Reste que l'information a provoqué des réaction. Le 26 septembre dernier, sur X, dans une série de tweets consacrés à cette nouvelle concernant Maure Manaudou, un médecin, Jean-Jacques Fraslin notait : "la pratique de la kinésiologie "est particulièrement sujette à caution". Les différentes formations ne sont d'ailleurs pas reconnues par l'Etat et la kinésiologie est pour l'heure considérée comme une pseudoscience. (...) Un rapport publié par l'INSERM en 2017 affirme par ailleurs que la kinésiologie " n'avait pas fait à ce jour la preuve de son efficacité"."

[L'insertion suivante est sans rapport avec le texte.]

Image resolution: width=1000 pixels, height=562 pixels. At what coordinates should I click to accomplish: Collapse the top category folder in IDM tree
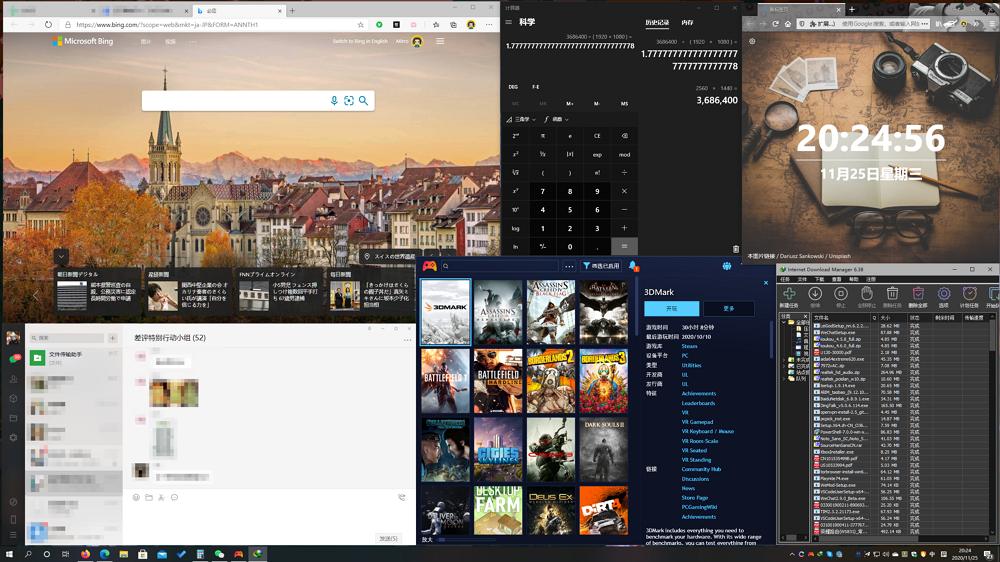[x=784, y=322]
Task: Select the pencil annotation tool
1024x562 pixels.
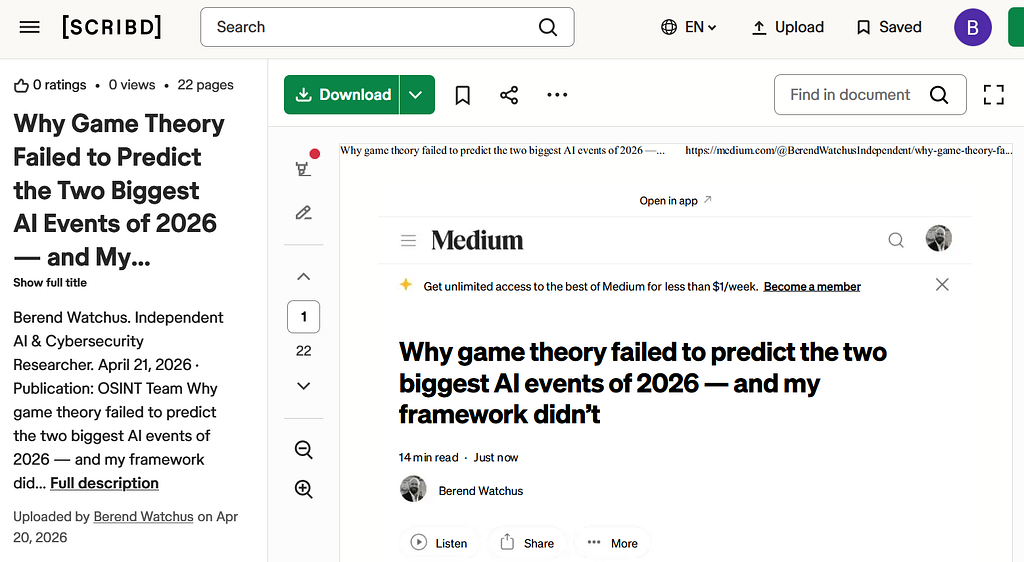Action: (x=304, y=213)
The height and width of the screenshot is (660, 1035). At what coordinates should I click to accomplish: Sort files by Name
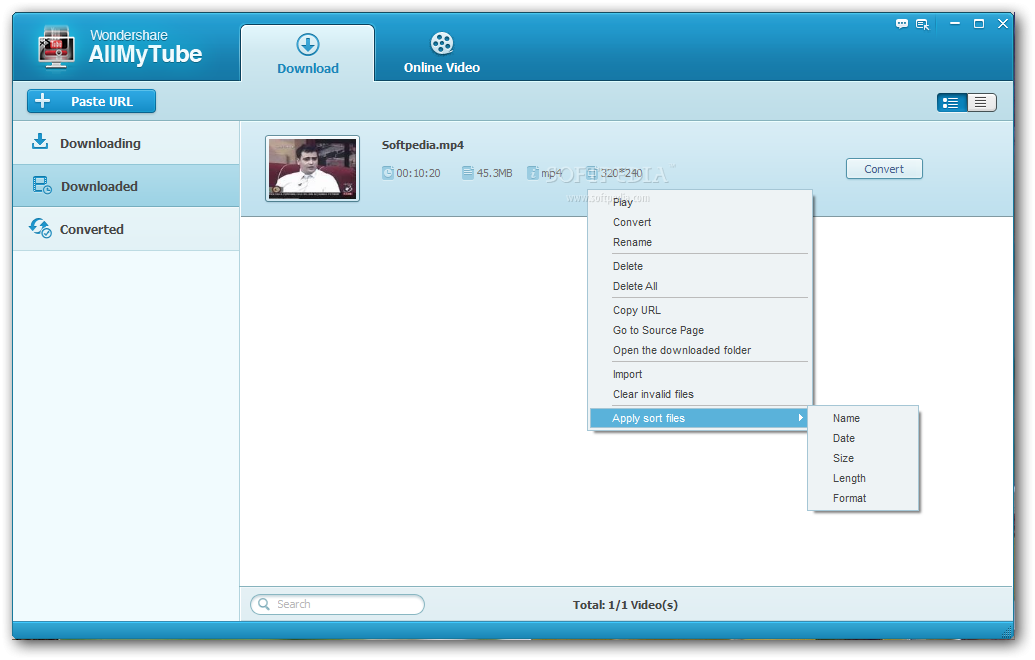846,418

Cette étude de l'Inserm consultable sur le web conclut en effet que "ni la kinésiologie appliquée professionnelle ni la kinésiologie énergétique n'ont à ce jour fait la preuve de leur efficacité, et le test musculaire manuel sur lequel elles reposent n'a pas démontré sa reproductibilité ni sa validité diagnostique. Les données en termes de sécurité sont insuffisantes, et des risques potentiels ont été soulignés, liés notamment au positionnement du praticien et au risque de mise sous emprise."
Dans les commentaires, sous le post du médecin, Laurence Coiffard, docteur en pharmacie et professeur à l'université de Nantes va plus loin et commente ainsi la nouvelle : "Ou comment une athlète de haut niveau verse dans le charlatanisme... quelle tristesse !".
Autre réaction sur le même réseau social, celle de l'Association de Défense des Familles et de l'Individu victimes de sectes en Alsace et Grand Est qui écrit : "Laure Manaudou est désormais kinésiologue, avec un diplôme non reconnu, obtenu en quelques mois sur des bases peu claires."
Pourquoi Laure Manaudou s'est-elle lancée dans ce projet ? Fait-il suite à la dépression qu'elle avait révélée dans Brut en 2022, dans laquelle elle avait été plongée un an durant, après la naissance de son troisième enfant, dont on ignore toujours le prénom ? Quelles que soient les motivations de l'athlète, force est de constater que certains la voient désormais nager en eaux troubles... À l'heure où nous écrivions cet article, Laure Manaudou n'avait pas donné suite à ces réactions issues du corps médical.